DATA SECTION Block Start

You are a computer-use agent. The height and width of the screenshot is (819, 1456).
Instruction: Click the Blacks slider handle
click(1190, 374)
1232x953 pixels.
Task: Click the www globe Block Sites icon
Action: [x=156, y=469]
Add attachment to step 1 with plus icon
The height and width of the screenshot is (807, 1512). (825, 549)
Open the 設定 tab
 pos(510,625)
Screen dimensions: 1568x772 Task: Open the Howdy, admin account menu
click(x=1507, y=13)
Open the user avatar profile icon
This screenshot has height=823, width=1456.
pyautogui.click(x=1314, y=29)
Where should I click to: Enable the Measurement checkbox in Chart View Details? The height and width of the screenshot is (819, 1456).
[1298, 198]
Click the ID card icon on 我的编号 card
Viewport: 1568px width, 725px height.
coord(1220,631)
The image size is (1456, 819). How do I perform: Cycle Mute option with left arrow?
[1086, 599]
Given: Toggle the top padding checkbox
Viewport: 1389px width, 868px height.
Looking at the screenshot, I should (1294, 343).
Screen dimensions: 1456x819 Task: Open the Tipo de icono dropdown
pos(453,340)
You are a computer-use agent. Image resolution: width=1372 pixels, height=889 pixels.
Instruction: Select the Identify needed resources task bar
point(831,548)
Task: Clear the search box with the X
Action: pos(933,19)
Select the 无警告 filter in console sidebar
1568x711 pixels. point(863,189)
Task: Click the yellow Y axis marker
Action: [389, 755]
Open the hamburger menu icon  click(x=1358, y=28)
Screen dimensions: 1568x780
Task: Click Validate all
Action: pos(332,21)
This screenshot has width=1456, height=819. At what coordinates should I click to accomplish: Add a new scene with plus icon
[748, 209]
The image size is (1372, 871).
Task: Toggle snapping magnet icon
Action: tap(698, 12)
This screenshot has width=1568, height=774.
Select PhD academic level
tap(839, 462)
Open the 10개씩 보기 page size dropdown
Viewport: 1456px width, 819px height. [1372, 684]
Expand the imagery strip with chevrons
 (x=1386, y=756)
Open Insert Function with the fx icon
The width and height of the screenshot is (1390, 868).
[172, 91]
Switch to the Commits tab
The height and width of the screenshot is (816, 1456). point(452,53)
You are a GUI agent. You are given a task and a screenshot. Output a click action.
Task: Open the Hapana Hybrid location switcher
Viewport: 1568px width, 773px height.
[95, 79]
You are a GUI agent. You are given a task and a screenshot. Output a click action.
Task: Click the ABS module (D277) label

DATA SECTION Block End

▶ _PROBLEM STATEMENT_:
Scan the records above for the word "agent" and return every line where it occurs.

▶ _OUTPUT FOR THIS EXERCISE_:
You are a computer-use agent. The height and width of the screenshot is (819, 1456).
You are a computer-use agent. Image resolution: width=1372 pixels, height=889 pixels.
You are a GUI agent. You are given a task and a screenshot. Output a click action.
You are a GUI agent. You are given a task and a screenshot. Output a click action.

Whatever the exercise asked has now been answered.